Q: Does LipiTk represent the state of the art in recognition technology ?

A: LipiTk uses well known and simple algorithms such as Nearest Neighbor classification using Dynamic Time Warping, and will give you good results as long it has it has been trained on sufficient data and configured correctly. However there are many advanced algorithms in the literature that may give better results. The purpose of Lipi Toolkit is to provide recognition technology primarily for character sets (and platforms) where commercial technology does not exist or is too expensive.

If you find the recognition accuracy from the available shape recognition methods unsatisfactory for your application, you are of course free to try your own algorithms with the toolkit, or use just the components you need.

Q: What kind of support can I expect ?

A: LipiTk is currently maintained by a small set of volunteers at HP, and as such, we do not have the means to support users. We do try and make detailed documentation and release notes available, and then there are the forums. You can also contact us via email, we will do what we can !

Q: How can I get involved ?

A: For starters, you can use different components of the toolkit and provide us with feedback. We can use help with reviewing the documentation for errors, creating user-friendly tutorials.

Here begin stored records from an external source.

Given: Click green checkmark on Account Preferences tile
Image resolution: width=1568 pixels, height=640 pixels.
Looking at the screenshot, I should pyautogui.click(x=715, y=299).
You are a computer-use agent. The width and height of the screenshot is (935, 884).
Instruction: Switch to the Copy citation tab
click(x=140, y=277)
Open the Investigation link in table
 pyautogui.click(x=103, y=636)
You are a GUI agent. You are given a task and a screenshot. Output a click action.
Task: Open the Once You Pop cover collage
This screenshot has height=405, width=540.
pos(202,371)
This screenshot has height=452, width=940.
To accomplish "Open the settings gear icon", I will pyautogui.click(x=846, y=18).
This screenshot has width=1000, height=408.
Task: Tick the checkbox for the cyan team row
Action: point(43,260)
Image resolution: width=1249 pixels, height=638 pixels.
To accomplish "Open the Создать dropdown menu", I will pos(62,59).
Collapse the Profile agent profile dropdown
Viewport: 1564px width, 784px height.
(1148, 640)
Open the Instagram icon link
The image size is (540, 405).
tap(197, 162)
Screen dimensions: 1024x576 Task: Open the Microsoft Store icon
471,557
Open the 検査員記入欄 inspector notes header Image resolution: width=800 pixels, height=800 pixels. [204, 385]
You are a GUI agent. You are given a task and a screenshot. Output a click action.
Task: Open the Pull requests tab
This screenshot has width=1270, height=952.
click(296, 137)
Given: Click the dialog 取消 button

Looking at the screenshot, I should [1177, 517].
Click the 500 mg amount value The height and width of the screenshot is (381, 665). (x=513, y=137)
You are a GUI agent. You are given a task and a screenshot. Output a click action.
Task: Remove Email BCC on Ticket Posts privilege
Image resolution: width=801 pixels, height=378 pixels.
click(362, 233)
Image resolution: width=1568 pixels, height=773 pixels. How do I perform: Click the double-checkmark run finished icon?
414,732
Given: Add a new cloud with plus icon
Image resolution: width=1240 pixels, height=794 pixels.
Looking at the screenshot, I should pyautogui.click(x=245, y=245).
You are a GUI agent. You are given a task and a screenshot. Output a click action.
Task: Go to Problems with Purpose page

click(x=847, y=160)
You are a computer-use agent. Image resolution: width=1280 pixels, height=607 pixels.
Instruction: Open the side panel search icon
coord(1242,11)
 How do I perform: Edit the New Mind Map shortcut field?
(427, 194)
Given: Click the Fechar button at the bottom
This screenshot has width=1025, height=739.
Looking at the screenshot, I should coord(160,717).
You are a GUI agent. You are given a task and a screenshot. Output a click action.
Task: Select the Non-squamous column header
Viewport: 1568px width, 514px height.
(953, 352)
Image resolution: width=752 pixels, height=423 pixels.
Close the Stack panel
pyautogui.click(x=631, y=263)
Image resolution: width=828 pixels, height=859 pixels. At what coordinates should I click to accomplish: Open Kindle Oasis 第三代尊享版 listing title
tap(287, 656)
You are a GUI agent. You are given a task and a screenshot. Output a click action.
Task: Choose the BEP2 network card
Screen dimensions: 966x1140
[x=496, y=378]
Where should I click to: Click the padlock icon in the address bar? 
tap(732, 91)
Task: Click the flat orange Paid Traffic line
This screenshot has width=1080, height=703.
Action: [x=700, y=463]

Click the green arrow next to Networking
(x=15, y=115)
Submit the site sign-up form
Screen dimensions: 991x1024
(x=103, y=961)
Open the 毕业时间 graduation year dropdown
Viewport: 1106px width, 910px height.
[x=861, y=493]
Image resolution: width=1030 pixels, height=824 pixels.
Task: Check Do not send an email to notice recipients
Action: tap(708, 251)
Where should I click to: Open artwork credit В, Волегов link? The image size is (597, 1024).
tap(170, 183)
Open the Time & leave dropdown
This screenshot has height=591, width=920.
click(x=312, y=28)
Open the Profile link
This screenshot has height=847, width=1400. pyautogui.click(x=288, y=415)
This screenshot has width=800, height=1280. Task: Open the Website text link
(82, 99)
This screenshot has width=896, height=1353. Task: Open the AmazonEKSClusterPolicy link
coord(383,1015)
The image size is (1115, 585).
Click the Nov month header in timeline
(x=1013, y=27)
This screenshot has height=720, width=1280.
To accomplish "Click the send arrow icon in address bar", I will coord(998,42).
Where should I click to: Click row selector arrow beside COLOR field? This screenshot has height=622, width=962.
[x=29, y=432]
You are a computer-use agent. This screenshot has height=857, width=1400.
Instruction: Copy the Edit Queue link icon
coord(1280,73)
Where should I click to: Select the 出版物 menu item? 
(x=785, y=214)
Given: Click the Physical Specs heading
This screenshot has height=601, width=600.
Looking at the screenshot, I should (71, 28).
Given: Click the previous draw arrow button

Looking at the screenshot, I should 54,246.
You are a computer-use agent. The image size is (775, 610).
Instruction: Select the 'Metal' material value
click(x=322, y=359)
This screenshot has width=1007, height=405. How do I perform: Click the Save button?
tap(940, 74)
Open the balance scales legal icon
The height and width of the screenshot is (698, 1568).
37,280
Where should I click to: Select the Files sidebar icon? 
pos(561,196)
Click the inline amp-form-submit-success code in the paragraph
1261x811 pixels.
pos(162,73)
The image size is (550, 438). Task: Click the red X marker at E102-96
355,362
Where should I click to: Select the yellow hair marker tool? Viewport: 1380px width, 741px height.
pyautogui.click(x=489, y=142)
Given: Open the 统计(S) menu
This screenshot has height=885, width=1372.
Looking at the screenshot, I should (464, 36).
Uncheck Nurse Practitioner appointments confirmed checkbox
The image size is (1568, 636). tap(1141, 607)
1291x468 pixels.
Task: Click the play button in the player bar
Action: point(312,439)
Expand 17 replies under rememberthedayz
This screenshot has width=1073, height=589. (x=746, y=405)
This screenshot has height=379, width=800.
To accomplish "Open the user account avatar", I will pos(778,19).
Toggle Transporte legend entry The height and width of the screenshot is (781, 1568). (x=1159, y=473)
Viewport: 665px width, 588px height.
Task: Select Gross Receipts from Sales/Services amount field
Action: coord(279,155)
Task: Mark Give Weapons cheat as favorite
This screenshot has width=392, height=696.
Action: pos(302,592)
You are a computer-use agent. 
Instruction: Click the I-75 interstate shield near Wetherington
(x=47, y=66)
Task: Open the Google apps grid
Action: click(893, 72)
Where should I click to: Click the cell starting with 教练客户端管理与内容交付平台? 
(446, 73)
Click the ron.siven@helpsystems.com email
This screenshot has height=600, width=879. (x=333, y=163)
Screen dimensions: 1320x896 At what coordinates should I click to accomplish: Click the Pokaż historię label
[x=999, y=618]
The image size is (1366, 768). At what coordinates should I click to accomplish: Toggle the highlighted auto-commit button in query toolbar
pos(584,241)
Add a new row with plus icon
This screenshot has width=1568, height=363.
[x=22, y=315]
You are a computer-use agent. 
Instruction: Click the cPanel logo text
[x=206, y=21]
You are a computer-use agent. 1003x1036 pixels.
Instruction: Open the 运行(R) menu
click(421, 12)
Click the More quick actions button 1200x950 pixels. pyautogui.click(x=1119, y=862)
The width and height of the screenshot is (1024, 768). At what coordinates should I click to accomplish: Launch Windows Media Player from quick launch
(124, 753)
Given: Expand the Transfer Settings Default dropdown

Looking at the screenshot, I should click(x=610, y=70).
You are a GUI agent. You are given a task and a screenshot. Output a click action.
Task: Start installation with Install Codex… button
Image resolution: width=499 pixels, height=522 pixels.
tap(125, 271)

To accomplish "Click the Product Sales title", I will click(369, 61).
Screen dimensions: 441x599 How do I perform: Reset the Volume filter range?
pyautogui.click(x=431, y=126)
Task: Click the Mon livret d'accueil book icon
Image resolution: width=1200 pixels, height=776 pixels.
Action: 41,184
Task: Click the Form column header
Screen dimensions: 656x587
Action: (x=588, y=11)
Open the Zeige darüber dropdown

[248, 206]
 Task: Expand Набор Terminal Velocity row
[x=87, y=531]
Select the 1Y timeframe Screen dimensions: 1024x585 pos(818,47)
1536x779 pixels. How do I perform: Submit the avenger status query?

If you are creating recognizers for your language/script, we would love to include them as part of the read-to-use Lipi Recognizers.

You are also welcome to submit your own (sufficiently well-tested !) algorithms and demos.

We would also like pointers to applications you have created using LipiTk components, and other resources (such as datasets) which may be useful to the community.

Accepted contributions will be acknowledged on the About page.

Using the Toolkit

Q: I am looking for a recognizer for common character sets such as numerals, English uppercase letters, etc. What component should I use ?

A: The Alphanumeric Character Recognizer is already included with the Lipi Toolkit download. Look through the downloadable Lipi Recognizers - perhaps there is one you can use. If not, and if you have access to a dataset of handwriting samples for that character set, you can train one of the shape recognition methods from the Core Toolkit using the dataset and create your own recognizer.

Q: I want to create a recognizer for a set of shapes that I have defined. How do I go about this without having to get too deep into the code ?

A: If you want to quickly build a recognizer for a custom set of shapes, try the Lipi Designer tool. This allows you to provide a few samples of each shape and builds a recognizer for you (using the DTW Shape Recognition Method internally). This is especially convenient when you are actively adding new shapes or modifying old ones, as in a gesture-based application. You will still need to integrate the recognizer into your application though - there is sample code available that illustrates how to do that.

If you have a fixed set of shapes (such as a character set for a script) and are looking for high accuracy, you may get better results by formally collecting data from a large number (say 100) users using one of the Data Collection Tools, and then training one of the Shape Recognition methods in the toolkit.

Q: I want to experiment with a different set of preprocessing methods/features/classification algorithms. How can I use the toolkit ?

A: If you want to try a different set of preprocessing algorithms or features, you can easily integrate it into the toolkit and train and test with the available recognition algorithms. If you want to try a different recognition technique or toolbox, you can either implement that technique for Lipi Toolkit, or use Lipi Toolkit only to extract features to files, and do the recognition using your own implementation or toolbox.